Tarefas obrigatórias
(1) Pode resumir em duas frases o texto sobre o livro Lobos?
(2) Pode dar continuidade ao texto sobre o livro Lobos a partir do ponto em que termina?

Excerto fornecido
————

Fotografia da minha autoria


A nossa pegada digital nunca desaparece em definitivo, o que transmite uma sensação sombria, quase como se nos fizesse acreditar que não existe qualquer possibilidade de nos dissociarmos de certos pensamentos/momentos nos quais já não nos revemos. E se, por um lado, isso não tem uma implicação nefasta para muitos de nós, a verdade é que, por outro, há sempre quem sofra as consequências da devassa por ter confiado na pessoa errada. E é isso que vemos espelhado no novo livro de ficção da Tânia Ganho.


 um mundo obscuro

Lobos mergulha nas profundezas de quatro vidas que se cruzam: Freda é antropóloga forense e regressa a casa, depois de «mais de vinte anos nalguns dos piores lugares da Terra», para um trabalho que a obriga a contactar com o lado mais pavoroso da dark net. Stefan foi repórter de guerra e, numa tentativa de equilibrar «a crueldade humana que testemunhou», vive numa cabana na floresta, levando uma vida de eremita. Leonor é uma adolescente de 14 anos que vê a sua vida virada do avesso ao ser vítima de um crime sexual. Helena, irmã de Freda e mãe de Leonor, sente-se «incapaz de lidar com o trauma» e acaba a refugiar-se «numa obsessão que ameaça destruí-la a ela e à filha».

A escrita belíssima da autora é notória desde o primeiro instante, ainda assim, foi o tom da narrativa que me impactou, porque habita na escuridão, porque nos pesa no peito, porque os acontecimentos surgem de um modo subtil e nenhum parece vir de um lugar bom, de conforto. Aliás, existe muito pouco nesta história que nos consiga aconchegar, atendendo a que denuncia «males sociais, [como] a pedofilia, o tráfico de mulheres, a guerra e o genocídio étnico, religioso ou político». Sem entrar em grandes pormenores, em descrições longas que nos mostrem como é que tudo aconteceu, nós entendemos os contornos de cada fatalidade e como é que moldam as personagens.

É curioso constatar que este livro é mais sobre os silêncios e a forma como as pessoas lidam com os seus traumas, com os seus demónios, e não tanto sobre a situação em si, porque aquele momento termina, mas a vergonha, o medo, o desgaste, o desamparo, a sensação de perdermos a nossa identidade e, inclusive, o gosto por viver persistem e fazem com que as feridas continuem expostas, a magoar. E este livro dói, embora não queiramos parar de o descobrir, porque talvez a esperança encontre o seu espaço.

————

Informação extraída
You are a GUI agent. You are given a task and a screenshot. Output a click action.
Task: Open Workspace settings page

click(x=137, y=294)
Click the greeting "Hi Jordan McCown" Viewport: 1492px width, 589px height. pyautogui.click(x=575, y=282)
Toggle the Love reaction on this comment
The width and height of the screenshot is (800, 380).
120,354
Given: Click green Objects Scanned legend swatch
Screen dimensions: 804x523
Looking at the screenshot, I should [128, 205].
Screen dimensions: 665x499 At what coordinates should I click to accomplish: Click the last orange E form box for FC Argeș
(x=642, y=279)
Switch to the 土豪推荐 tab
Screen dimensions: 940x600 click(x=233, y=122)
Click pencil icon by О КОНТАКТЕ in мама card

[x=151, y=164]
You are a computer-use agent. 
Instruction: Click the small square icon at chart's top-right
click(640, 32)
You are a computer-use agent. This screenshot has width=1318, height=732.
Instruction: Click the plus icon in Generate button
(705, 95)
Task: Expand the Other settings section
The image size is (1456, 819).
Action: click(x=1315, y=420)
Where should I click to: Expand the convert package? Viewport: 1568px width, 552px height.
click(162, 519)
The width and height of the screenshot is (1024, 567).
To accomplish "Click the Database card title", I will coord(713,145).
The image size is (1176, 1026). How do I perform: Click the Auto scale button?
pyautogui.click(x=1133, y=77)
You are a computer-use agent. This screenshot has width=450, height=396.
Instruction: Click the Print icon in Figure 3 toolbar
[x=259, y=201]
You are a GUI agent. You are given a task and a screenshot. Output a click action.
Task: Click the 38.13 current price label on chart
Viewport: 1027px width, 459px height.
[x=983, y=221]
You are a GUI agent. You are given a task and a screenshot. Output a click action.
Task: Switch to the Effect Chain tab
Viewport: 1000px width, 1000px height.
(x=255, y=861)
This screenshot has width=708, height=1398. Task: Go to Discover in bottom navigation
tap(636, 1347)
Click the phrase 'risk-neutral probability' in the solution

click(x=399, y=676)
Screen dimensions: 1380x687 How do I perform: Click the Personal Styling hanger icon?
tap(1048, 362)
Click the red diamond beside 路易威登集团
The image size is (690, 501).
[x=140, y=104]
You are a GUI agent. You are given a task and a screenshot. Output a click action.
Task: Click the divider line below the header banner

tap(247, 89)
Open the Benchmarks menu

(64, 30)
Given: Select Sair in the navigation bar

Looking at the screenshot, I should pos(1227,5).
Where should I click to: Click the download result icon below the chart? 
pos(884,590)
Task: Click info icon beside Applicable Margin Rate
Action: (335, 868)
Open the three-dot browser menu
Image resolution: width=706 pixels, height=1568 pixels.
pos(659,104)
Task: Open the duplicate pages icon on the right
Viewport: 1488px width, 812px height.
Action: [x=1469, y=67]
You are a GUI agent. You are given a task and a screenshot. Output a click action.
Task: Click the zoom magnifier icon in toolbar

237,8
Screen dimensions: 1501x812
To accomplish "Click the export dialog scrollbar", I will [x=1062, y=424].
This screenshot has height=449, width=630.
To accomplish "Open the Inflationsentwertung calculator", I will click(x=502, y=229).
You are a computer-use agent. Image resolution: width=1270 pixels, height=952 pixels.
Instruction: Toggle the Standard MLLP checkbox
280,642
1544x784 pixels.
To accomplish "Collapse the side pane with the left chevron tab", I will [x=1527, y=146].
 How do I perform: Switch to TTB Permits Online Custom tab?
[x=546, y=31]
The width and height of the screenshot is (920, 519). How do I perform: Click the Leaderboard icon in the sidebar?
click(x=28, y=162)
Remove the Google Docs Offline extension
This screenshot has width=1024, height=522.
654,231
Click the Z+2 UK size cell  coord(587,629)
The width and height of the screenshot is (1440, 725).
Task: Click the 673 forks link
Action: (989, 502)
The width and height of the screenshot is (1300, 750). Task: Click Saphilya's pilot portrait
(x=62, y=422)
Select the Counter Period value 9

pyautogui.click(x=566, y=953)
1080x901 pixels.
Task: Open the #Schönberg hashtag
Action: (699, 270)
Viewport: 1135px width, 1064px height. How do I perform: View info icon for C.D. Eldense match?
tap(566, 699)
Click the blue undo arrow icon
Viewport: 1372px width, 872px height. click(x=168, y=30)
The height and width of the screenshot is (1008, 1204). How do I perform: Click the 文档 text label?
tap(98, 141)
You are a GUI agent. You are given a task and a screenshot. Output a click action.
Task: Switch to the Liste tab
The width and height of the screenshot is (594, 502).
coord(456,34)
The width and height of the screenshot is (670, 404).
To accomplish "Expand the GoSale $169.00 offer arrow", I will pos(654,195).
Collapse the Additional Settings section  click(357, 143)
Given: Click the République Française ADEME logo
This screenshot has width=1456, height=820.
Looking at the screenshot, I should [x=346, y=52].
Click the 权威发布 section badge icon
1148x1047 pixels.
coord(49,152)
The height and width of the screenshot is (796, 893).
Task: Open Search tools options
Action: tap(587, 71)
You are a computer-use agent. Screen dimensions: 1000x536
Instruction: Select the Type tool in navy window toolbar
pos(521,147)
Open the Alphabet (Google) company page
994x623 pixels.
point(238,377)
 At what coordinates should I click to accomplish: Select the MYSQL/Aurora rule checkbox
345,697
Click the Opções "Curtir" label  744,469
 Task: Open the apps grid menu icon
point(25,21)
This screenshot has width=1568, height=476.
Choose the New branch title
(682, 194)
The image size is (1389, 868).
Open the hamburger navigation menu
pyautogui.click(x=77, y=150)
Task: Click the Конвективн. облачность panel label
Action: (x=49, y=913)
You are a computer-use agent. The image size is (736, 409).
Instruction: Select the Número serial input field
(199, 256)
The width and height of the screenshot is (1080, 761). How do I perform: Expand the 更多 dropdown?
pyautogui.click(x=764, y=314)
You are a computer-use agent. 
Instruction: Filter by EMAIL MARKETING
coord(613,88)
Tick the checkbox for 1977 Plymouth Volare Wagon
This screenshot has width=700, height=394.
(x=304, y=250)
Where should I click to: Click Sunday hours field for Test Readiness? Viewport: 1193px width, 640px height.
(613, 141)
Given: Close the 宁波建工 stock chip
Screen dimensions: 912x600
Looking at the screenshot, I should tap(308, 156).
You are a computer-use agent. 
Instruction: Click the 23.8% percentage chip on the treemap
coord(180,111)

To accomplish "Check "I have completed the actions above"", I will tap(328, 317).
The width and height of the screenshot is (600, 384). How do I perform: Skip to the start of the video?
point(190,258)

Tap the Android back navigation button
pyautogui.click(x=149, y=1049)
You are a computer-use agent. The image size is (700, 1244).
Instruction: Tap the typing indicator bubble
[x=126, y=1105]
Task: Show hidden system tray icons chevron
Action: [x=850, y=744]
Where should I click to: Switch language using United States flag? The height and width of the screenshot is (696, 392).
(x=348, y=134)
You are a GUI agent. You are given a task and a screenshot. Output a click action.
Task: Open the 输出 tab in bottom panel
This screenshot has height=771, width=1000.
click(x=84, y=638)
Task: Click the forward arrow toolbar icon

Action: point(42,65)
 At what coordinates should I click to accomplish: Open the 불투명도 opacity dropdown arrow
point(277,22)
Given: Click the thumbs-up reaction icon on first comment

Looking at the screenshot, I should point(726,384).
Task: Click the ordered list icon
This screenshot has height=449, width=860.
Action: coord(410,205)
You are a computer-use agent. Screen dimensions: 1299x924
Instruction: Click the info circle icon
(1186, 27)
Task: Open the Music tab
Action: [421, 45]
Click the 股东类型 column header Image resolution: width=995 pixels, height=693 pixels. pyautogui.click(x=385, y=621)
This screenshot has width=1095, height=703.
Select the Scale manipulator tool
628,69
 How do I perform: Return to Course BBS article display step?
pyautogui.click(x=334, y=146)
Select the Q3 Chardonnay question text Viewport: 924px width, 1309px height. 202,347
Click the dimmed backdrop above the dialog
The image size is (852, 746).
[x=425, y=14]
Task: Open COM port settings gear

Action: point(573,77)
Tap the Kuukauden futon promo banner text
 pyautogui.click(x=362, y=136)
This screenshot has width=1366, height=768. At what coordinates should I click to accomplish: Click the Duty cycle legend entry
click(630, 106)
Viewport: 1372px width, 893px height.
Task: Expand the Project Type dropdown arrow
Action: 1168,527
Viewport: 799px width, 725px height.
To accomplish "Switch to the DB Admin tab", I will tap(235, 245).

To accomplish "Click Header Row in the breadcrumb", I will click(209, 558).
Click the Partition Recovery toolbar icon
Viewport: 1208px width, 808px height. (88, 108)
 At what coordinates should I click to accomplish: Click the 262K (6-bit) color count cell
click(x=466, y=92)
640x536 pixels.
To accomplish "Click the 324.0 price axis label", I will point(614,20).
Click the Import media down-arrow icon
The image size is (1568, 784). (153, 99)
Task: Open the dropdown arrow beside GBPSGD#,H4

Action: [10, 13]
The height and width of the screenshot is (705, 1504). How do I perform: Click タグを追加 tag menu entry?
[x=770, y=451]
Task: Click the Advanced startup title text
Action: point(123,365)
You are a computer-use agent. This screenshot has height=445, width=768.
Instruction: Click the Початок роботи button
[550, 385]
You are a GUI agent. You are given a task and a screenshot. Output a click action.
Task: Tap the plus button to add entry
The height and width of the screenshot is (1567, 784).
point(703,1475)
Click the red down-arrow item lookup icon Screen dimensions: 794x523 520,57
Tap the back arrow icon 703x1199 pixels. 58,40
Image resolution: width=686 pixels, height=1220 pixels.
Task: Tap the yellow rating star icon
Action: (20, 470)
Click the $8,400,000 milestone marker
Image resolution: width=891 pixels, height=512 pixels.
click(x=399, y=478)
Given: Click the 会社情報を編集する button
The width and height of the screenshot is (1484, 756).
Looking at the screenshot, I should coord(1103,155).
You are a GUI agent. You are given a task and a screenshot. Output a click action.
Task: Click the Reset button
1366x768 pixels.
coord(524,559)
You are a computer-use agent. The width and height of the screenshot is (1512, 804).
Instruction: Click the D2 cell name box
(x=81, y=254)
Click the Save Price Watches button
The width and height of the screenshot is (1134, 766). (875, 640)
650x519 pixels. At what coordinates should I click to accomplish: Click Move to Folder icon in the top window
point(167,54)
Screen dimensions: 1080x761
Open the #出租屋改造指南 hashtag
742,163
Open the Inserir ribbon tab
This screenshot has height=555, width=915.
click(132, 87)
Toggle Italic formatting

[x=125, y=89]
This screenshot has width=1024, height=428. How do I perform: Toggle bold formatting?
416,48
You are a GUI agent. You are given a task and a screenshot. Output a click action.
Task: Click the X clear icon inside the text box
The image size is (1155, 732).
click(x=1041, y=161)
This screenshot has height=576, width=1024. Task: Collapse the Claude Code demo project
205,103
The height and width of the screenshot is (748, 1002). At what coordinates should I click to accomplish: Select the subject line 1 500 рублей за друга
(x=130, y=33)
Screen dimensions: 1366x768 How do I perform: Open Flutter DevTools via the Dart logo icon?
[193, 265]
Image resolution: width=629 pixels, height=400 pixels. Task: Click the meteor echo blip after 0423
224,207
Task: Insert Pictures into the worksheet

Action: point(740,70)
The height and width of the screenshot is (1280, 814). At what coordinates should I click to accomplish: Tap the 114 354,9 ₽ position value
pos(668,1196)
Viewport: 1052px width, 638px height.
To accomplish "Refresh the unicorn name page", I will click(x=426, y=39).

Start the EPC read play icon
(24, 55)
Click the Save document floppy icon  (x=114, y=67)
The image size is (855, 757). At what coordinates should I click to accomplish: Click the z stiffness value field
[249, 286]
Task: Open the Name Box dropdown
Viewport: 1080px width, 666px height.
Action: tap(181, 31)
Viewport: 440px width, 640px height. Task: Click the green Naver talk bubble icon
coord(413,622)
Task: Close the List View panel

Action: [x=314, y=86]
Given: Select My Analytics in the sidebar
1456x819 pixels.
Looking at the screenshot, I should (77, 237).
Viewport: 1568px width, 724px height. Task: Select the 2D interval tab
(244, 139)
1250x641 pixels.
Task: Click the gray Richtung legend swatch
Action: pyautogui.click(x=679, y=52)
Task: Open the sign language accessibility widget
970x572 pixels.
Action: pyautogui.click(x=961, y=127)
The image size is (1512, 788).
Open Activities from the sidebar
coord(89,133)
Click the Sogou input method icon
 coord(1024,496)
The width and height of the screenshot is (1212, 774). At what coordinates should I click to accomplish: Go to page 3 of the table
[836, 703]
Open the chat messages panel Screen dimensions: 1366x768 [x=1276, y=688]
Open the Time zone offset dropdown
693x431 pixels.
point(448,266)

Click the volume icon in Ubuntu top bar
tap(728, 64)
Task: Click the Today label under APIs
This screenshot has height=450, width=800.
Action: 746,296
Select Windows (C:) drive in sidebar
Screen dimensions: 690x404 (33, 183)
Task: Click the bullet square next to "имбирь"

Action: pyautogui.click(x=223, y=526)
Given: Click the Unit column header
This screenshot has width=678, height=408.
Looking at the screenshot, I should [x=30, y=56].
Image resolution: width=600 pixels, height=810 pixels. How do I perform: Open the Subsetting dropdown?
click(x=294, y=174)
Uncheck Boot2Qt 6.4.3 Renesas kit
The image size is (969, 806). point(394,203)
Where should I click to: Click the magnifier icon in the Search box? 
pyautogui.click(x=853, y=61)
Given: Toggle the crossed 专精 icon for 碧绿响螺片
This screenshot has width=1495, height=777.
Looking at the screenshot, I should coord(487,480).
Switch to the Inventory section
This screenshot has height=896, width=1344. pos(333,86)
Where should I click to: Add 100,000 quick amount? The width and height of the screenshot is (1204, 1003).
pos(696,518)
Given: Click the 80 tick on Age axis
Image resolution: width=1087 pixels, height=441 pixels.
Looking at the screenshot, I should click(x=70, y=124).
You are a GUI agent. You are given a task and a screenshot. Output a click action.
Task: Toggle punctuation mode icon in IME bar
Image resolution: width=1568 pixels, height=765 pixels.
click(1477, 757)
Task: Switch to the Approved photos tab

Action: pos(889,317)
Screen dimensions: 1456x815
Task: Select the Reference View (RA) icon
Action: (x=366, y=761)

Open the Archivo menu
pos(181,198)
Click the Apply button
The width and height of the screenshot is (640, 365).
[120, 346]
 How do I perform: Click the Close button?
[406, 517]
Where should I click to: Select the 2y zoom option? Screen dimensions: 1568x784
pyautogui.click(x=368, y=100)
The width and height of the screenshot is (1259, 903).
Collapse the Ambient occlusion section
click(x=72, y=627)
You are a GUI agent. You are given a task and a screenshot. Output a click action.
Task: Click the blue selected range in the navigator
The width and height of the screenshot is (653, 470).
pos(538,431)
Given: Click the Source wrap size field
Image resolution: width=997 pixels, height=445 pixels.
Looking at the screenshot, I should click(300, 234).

————

Respostas por tarefa
(1) O texto apresenta Lobos, o novo livro de ficção de Tânia Ganho, que acompanha quatro vidas cruzadas: a antropóloga forense Freda, o antigo repórter de guerra Stefan, a adolescente Leonor, vítima de um crime sexual, e Helena, mãe de Leonor e irmã de Freda. A escrita da autora é elogiada, e o texto destaca o tom sombrio de uma narrativa que denuncia males sociais e trata sobretudo dos silêncios e da forma como as pessoas lidam com os seus traumas.

(2)
«Talvez, um dia, acorde sem sentir vergonha, mas será sempre uma rês marcada com um ferro em brasa»

Tânia Ganho percorreu trilhos sombrios, expondo batalhas internas que não são apenas fruto de ocasiões presentes. E uma das riquezas desta obra, para mim, é essa transversalidade temporal, o facto de nos mostrar que as coisas demoram a sarar e que, por vezes, não saram por completo, que existem gatilhos que podem espoletar memórias que julgávamos esquecidas. E achei interessante como foi introduzindo novas camadas ao enredo, escrevendo ramificações que não esperávamos, mas que fazem todo o sentido naquele ambiente e na forma como a empatia se evidencia.

Outro aspeto que não passa despercebido é o elo que acaba por entrelaçar todas estas vidas: Amélia, «uma mulher no limite da memória e da sobrevivência», que pode ser a resposta para as questões que vamos colocando, no entanto, ficamos no limbo, porque é maior a probabilidade de não atarmos as pontas soltas. Pessoalmente, sinto que foi uma abordagem sagaz, uma vez que acompanha a essência dos assuntos abordados: por mais que as feridas sarem, deixam portas entreabertas para nos provarem que a qualquer momento a história se pode repetir, porque a natureza humana não é só luz.

Lobos tem um traço obscuro e um tom de mistério, com personagens humanas, e deixa-nos a questionar sobre quem são os verdadeiros predadores. A associação aos lobos é mais uma demonstração da mestria da autora, uma vez que nos permite refletir sobre como, sendo parte de uma sociedade, funcionamos sempre em grupo e «vivemos numa alcateia», por isso, cada uma das nossas decisões não nos afeta só a nós e à nossa vida. Não sei se algum dia os protagonistas serão capazes de sair do labirinto, mas a forma como se amparam é extraordinária. De olhar atento, o perigo está sempre à espreita.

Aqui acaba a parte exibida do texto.